SquareX emphasizes that there is no evidence Perplexity is currently abusing the API—but that’s beside the point. The attack surface is immense. All it would take is:
- one XSS bug on perplexity.ai
- one hijacked employee account
- one malicious update
- one insider threat
And attackers would gain fully privileged command execution through a browser tab.
That’s not hypothetical risk—that’s a catastrophic single point of failure affecting every Comet user.
SquareX’s Demo: From Browser Tab to WannaCry in Seconds
To demonstrate the severity, SquareX performed an attack using extension stomping, disguising a malicious extension as Comet’s embedded Analytics Extension by spoofing its ID.

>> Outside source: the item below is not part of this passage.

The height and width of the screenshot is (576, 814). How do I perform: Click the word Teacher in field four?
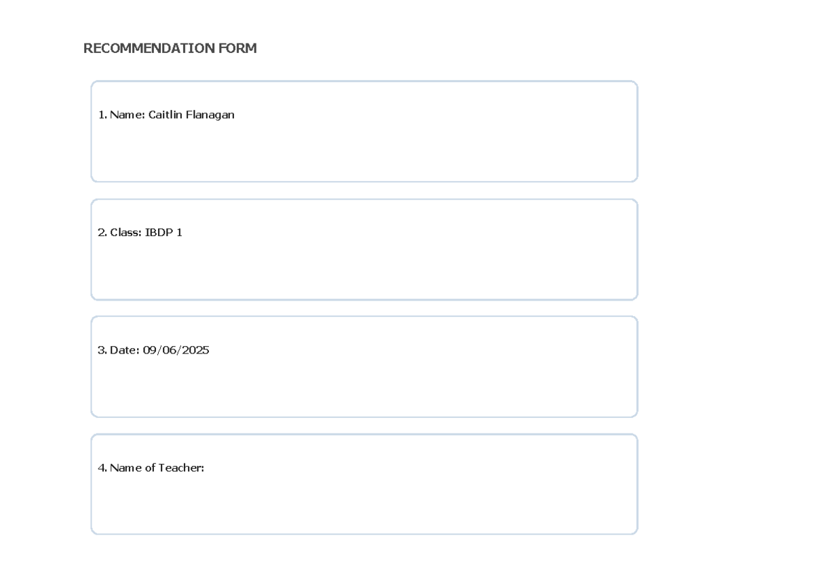180,467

The chain looked like this:
- Spoofed Analytics Extension injects script into perplexity.ai
- Page triggers Agentic Extension
- Agentic Extension uses hidden MCP API
- MCP executes WannaCry ransomware on the victim device
And this is only one possible chain. SquareX highlights that attackers could also exploit:
- XSS
- man-in-the-middle network attacks
- weaknesses in embedded extensions
- compromised MCP servers
The disturbing part? The extensions required for these chains are hidden from the Comet UI, meaning:
- users cannot disable them
- security teams cannot audit them
- enterprises cannot assess the risk
- there is zero visibility into API permissions
As SquareX puts it, Comet’s internal extensions effectively become “hidden IT.”

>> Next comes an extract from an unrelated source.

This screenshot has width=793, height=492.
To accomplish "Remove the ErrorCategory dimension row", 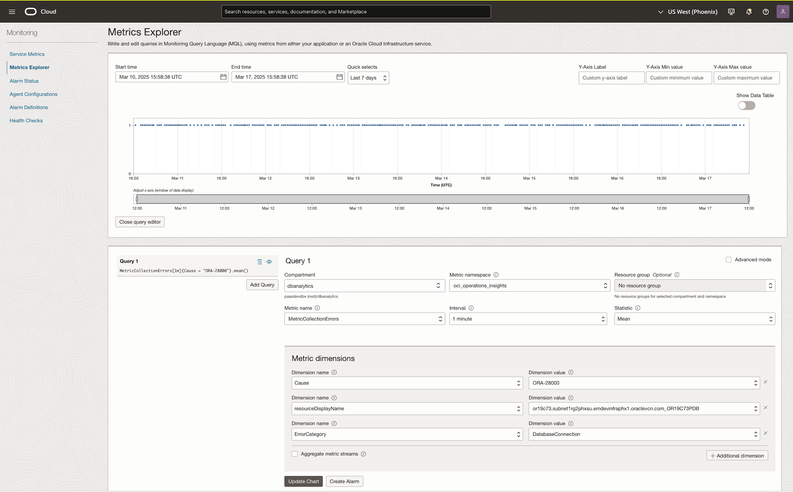I will pyautogui.click(x=766, y=433).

A Browser War Misstep: Innovation at the Cost of Security?
The finding highlights a broader pattern across the AI browser boom: vendors racing to capture the “next browser platform” spot while bypassing long-standing security principles.
“We’re watching browsers grant themselves system-level access that would require explicit consent in any traditional browser,” said Vivek Ramachandran, Founder of SquareX.
“Users deserve to know when software has this level of control.”
Browsers have become the central productivity platform of the AI era. With AI agents, autonomous workflows, and local integrations accelerating, vendors are eager to push the boundaries of what a browser can do.
But SquareX warns that unless industry standards are enforced early, we risk a future where AI browsers quietly normalize OS-level privileges without disclosure, oversight, or guardrails.
A Call for Accountability: SquareX Pushes for Industry Standards
SquareX is calling on all AI browser vendors—not just Perplexity—to immediately adopt:
- Full disclosure of all APIs, including privileged or experimental ones
- Third-party security audits
- User controls to disable embedded extensions
- Documented boundaries for local command execution
- Clear permission models for AI extensions and MCP-based features
The MCP API may be the first major warning signal—but it won’t be the last.
AI browsers are rapidly evolving into full-fledged operating environments. And without transparent, enforceable standards, those environments could become ripe for exploitation.
SquareX says it has notified Perplexity about the issue. As of publication, no response has been received.
The Stakes for Enterprises and Users
For security teams, this research suggests:
- AI browsers may be silently bypassing established permission models
- Enterprises may unknowingly expose endpoints to local command execution
- Embedded extensions may lie outside traditional browser management policies
For individual users, the implications are even more direct:
- A web page could potentially trigger applications on your device
- You cannot disable the extensions responsible
- You cannot assess the risk
- You aren’t informed that your browser has OS-level power
If this sounds like a reversal of 20 years of browser security progress, that’s because it is.
The Bottom Line
SquareX’s findings shouldn’t be seen as an indictment of Comet alone—they’re a wake-up call for the entire AI browser ecosystem.
As browsers increasingly become agentic execution environments, the stakes for security, transparency, and permission boundaries are higher than ever.
Innovation doesn’t have to come at the cost of safety—but only if the industry sets (and enforces) the right standards now.